Козак отъезжает, а дивчина плачет: «Куда едешь, козаче-е? Козаче, соколе, возьми мене с собою На Украину далэку-у...»
Старики прощались. С почтением к старцам в гладких костюмах прощалась Федосья, звала к себе еще, еще раз пообещала, что даст осенью по ведру картошки и бурячков. Еще раз потрогал «драгоценную руку из XIX века» Лисевицкий. Бурсак церемонно поклонился и вышел задумчивый. Толстопят сказал: «Увидимся у Шкуропатской, приезжайте». Я пообещал наведаться как-нибудь.
На сухой ветке старого ореха Лисевицкий потрогал опрокинутый донышком старинный кувшин, побарабанил пальцами, но даже у него, антикварной крысы, не хватило воображения подумать, что, может, то кувшин бурсаковский, хранивший золотые монеты. И одним небесам было ведомо, что кувшин тот самый.
— Какой роман, какой роман...— бормотал Лисевицкий.— Надо было сказать, кто вы. Как бы она обрадовалась! Ехали, говорит, по степи со Скибой, а я пела...
— А теперь,— сказал Толстопят громко и протяжно,— поедем ко мне, и я угощу вас борщом собственного приготовления. По рецепту моей матушки. Не будем заезжать на Бурсаковские скачки? Хватит на сегодня, как считаете?
Мы проехали мимо берега Кубани, мимо домика, где был убит генерал Корнилов, миновали ГАИ, сельскохозяйственный институт, повернули, еще раз повернули и оказались на Красной, там, где она кончалась в старину у пустыря, невдалеке от Братского колодца...
Золотой осенью Лисевицкий заехал к Федосье Кузьминичне отнять у нее любой ценой фотографии и, прощаясь, сказал:
— Федосья Кузьминична! А знаете, кто у вас был тогда? Остроносый, в красивом костюме, и второй, широкоглазый? То ведь был Дементий Бурсак, племянник Бурсачки, и...

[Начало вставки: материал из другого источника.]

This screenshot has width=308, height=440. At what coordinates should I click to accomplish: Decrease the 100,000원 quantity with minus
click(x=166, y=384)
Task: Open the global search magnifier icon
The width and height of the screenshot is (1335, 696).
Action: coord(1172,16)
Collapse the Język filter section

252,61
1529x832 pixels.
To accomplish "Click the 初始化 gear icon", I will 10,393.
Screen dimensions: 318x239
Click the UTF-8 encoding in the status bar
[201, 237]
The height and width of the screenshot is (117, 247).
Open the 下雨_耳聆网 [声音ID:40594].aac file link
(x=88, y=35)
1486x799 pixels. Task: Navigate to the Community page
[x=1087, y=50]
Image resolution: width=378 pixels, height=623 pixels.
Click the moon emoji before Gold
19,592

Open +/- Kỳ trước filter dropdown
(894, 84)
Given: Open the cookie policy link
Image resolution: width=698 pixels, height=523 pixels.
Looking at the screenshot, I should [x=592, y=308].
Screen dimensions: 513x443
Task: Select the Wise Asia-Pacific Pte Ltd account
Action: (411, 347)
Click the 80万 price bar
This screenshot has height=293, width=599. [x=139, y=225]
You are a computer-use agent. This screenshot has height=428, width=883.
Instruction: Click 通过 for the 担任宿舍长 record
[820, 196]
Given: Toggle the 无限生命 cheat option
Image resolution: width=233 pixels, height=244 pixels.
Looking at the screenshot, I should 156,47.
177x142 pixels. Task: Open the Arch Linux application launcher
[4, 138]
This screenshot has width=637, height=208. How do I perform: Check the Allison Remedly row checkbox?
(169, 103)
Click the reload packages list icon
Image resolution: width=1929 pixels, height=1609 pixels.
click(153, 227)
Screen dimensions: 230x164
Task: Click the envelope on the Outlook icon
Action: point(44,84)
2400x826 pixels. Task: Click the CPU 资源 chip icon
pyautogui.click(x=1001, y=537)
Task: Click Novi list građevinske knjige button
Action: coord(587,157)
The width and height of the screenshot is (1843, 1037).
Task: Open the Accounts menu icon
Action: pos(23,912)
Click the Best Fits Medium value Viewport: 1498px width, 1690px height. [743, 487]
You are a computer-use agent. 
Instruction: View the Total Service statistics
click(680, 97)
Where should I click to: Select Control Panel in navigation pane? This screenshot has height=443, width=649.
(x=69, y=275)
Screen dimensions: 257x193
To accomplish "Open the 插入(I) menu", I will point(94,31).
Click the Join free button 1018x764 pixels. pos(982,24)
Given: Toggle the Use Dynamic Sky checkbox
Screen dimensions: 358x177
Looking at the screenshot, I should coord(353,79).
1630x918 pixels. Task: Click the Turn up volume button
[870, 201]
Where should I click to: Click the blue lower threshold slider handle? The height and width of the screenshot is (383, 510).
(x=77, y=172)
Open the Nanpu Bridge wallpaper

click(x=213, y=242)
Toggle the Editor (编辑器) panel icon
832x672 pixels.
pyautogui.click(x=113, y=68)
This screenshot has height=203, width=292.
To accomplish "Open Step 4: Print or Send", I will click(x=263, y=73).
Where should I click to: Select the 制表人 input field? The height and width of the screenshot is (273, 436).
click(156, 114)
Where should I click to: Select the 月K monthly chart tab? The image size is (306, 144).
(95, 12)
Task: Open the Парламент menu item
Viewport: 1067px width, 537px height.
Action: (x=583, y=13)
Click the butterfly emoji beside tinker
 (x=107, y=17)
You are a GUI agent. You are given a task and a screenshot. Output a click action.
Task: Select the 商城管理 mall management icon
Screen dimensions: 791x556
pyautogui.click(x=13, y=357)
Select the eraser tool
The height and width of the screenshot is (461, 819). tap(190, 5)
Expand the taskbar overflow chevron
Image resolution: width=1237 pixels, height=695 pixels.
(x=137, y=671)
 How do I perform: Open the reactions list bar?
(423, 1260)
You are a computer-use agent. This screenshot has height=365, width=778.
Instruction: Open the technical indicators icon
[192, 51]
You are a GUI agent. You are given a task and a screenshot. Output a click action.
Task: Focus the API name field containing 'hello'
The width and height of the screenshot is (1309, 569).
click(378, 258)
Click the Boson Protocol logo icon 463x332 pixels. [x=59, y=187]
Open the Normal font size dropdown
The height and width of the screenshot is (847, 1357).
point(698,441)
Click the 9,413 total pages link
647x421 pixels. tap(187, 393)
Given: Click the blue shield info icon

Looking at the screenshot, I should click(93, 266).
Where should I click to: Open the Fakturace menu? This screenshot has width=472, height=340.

Старуха Федосья презрительно молчала.
— Я их узнала,— сказала она наконец.— Да зачем? То отжило уже, зачем их мучить? Про второго я не сразу сообразила, шо то, наверное, я к нему ходила хлопотать за Акима Скибу в девятнадцатом году чи в восемнадцатом. Засыпать стала, думаю: наверное, я к нему ходила. Такой же широкоглазый. Та на шо оно? Уже то давно похоронено и уладилось. Пускай думают, будто я такая старая и не признала...
ПОСЛЕДНИЙ РАЗ
Напоследок Бурсак съездил в станицу Каневскую один, нашел тетушкин дом возле камышей, с теми же окнами, из которых он тогда, за бумагами деда Петра, любовался снежным покровом; побывал он и на хуторе, перешел по мостику речку Челбаску, побродил, ни о чем никого не спрашивая, только оглядывая дворы, огороды и степные раздолья с птицами. Был ясный звенящий день, и казалось, то же Время царит над степью, под голубым нетленным небом, только разве бурсаковских табунов не видно... Где-то в станице, застроенной домами и гаражами, лежит вся его родня — от самых первых запорожцев. «Слабым будет последний род»,— говорилось в писании. Прощайте! Уж близок и мой час,— несла им душа в вечную обитель свою весть. Уж некому больше будет прийти сюда, потосковать о вас. Прощайте.